━━ Record extracts

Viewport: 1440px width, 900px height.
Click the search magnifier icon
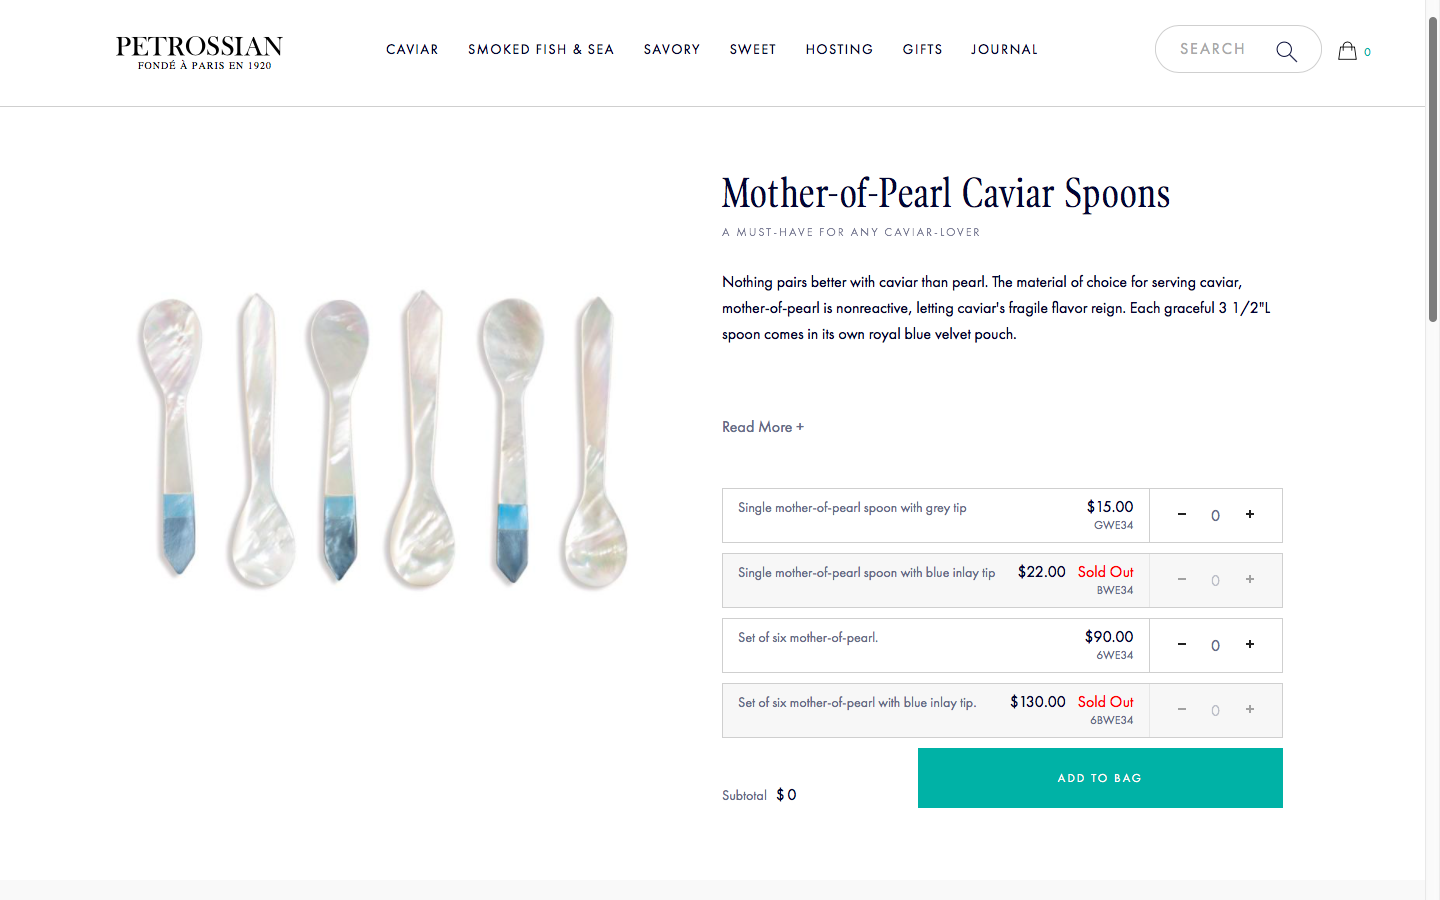1286,51
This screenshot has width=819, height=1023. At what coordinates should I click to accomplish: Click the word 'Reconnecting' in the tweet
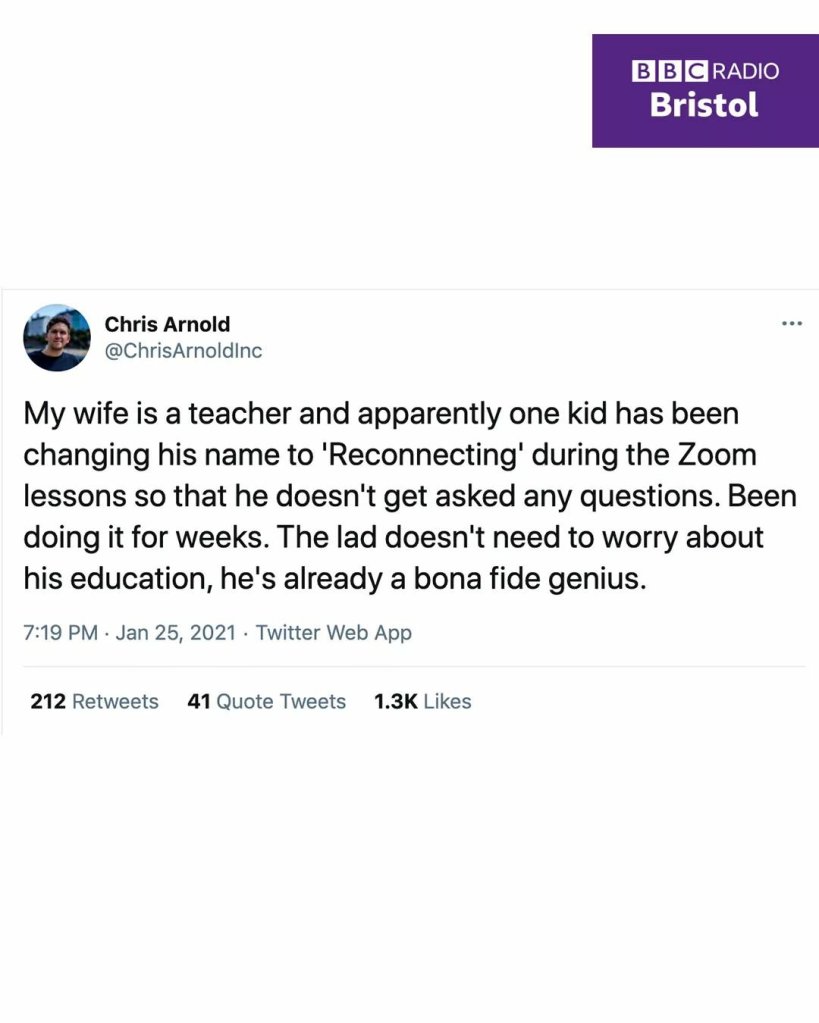pos(424,455)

━━━━

_Short problem_.
Can you copy the entries starting at the line containing "This screenshot has" and ending at the end of the entries in full, with -118 added to every coordinate in the answers and the pictures left out?

_Result_.
This screenshot has width=819, height=1023. At what coordinates should I click to accomplish: Click the word 'Reconnecting' in the tweet
pos(306,337)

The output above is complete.